The close relationship between five alpha-CoVs in S. kuhlii in Guangxi Province and a previously reported CoV in S. kuhlii in Hainan Province reveals that this bat species from different geographic locations contained the same CoV species, but with distinct S proteins. The S1 region of α-GX2018D is more closely related to that of PEDV than that of any other bat CoV, and is phylogenetically located at the root of the lineage of PEDV and S. kuhlii CoVs. This finding suggests the presence of a much closer common ancestor of PEDV in bats CoVs. The recombination analysis supports that the S region of PEDV may come from the ancestor of α-GX2018D. Considering that bat species such as S. kuhlii prefers to circulate around farmhouses and pigsties, and other PEDV-related sequences have been reported in bats in previous reports (Simas et al., 2015; Phan et al., 2018), the relationship between bat CoVs and PEDV should be further investigated.
The discovery of β-SC2018 provides evidence that Rhinolophus in Sichuan Province could harbor SARSr-CoVs, and reveals a broader geographical distribution of these viruses. The discovery of β-YN2018B here, combined with previously reported WIV1 and WIV16 (Ge et al., 2013; Yang et al., 2015), revealed that these ACE2- adaptable SARSr-CoVs were continuously circulating in R. sinicus of Yunnan Province at least from 2012 to 2016. These findings emphasize again the importance of continuous longitudinal monitoring for SARSr-CoVs in Rhinolophus over a wide area. Although no SADS and HKU2-related CoV were found in Rhinolophus bats in our study, the surveillance of this CoV type in bats is still needed in the future.
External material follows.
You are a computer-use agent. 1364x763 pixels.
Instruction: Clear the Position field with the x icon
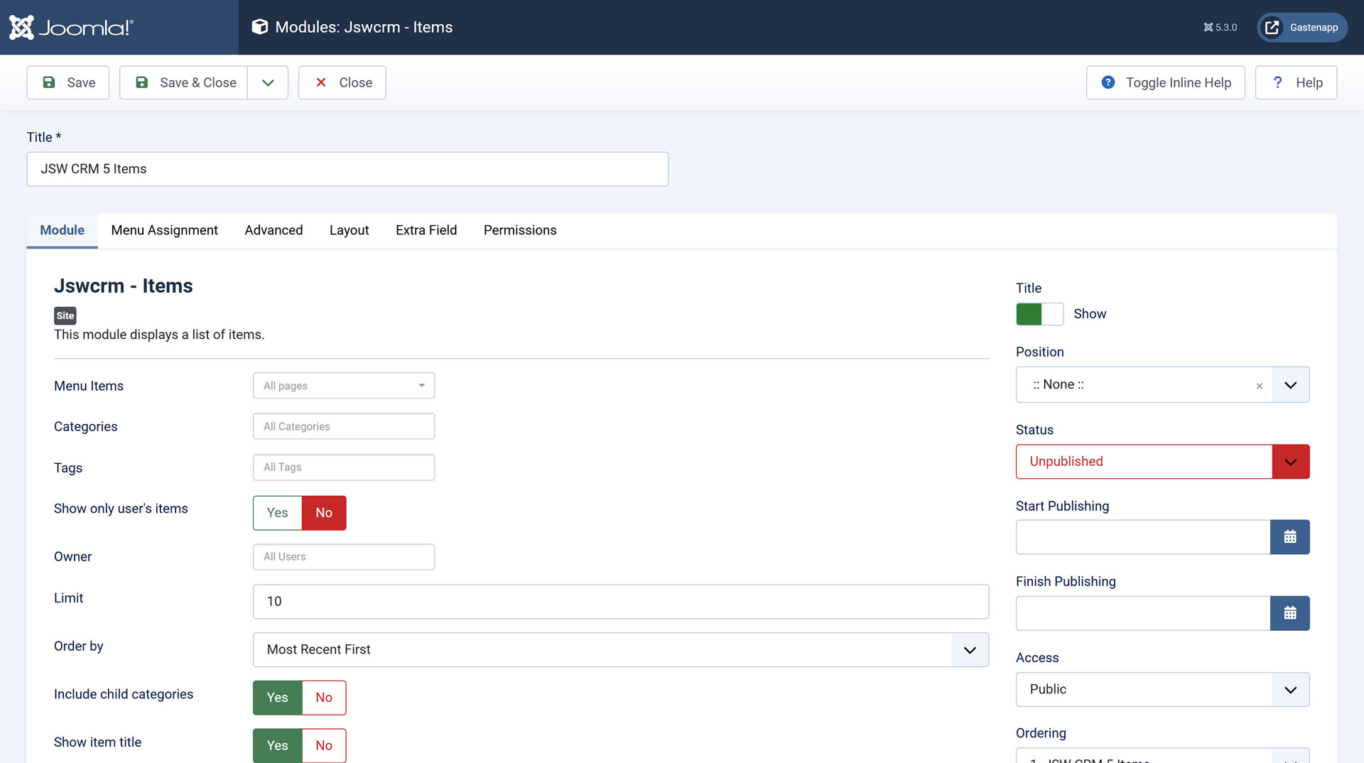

In our previous study, by the identification of correlated alpha-CoVs in different Miniopterus species from multiple regions, the characteristics of co-infection, recombination, and host-shifting for alpha-CoVs have been described. Here, the alpha-CoVs of lineage F found in more diverse bat species (including frugivorous and insectivorous bats) extends the known host range of these viruses. However, the recombination events found between α-YN2018, Ro-BatCoV HKU10, and Hi-batCov HKU10, and the multiple origins of the S of α-YN2018, further indicate that a more distant host-shifting in accordance with the recombination of the S region may have happened in the evolutionary history of these viruses among diverse host species.
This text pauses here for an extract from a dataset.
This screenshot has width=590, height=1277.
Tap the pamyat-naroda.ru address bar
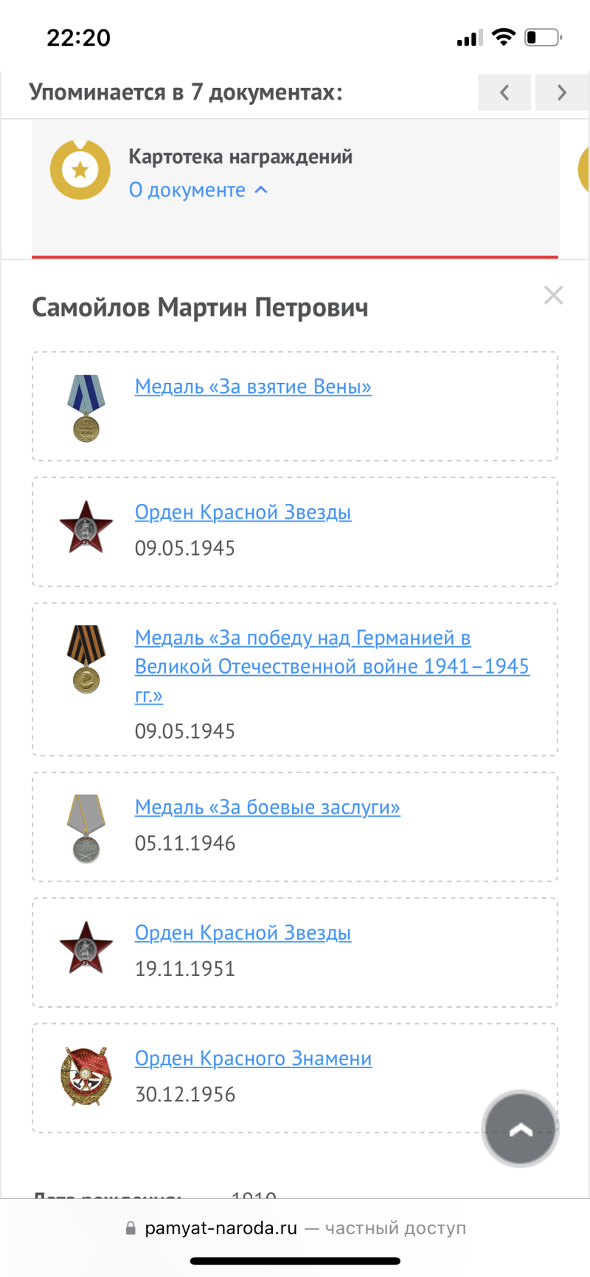[x=295, y=1228]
When we collected S. kuhlii in Guangxi Province, we found that there were many C. sphinx at the sampling site. The Pteropodidae bats (C. sphinx bat belongs to Pteropodidae) are natural hosts of several emergent human pathogens such as Hendra virus, Nipah virus, and Ebola virus (Leroy et al., 2005; Halpin et al., 2011; Sendow et al., 2013; Mari Saez et al., 2015; Paez et al., 2017). An Ebola-related filovirus was found in the Chinese Pteropodidae bats recently (Yang et al., 2019), and thus, we collected samples of C. sphinx for virome analysis. The C. sphinx beta-CoV, β-GX2018, represents an evolved independent lineage different from HKU9 of Rousettus and GCCDC1 of Eonycteris under lineage D. Based on the partially sequenced region, CoV strain Philippines/Diliman1525G2/2008 previously identified in C. brachyotis from the Philippines, could also be clustered into this separate β-GX2018 clade. By providing full-length sequence data, this finding reveals a new host range of this virus in an unreported location.
Author Contributions
YH, QJ, and ZW conceived the experiments, analyzed the results, and wrote the manuscript. YH, JD, HS, and ZW conducted the experiments and analyzed the results. JZ, GZ, and SZ collected the specimens. All authors reviewed the manuscript.
Funding
This work was supported by the National S&T Major Project “China Mega-Project for Infectious Disease” (Grant No. 2018ZX10101001), the Non-profit Central Institute Fund of Chinese Academy of Medical Sciences (Grant No. 2018RC310018), the CAMS Innovation Fund for Medical Sciences (Grant Nos. 2016-I2M-1-014 and 2017-I2M-B&R-12), and the National Natural Science Foundation of China (Grant No. 81772228).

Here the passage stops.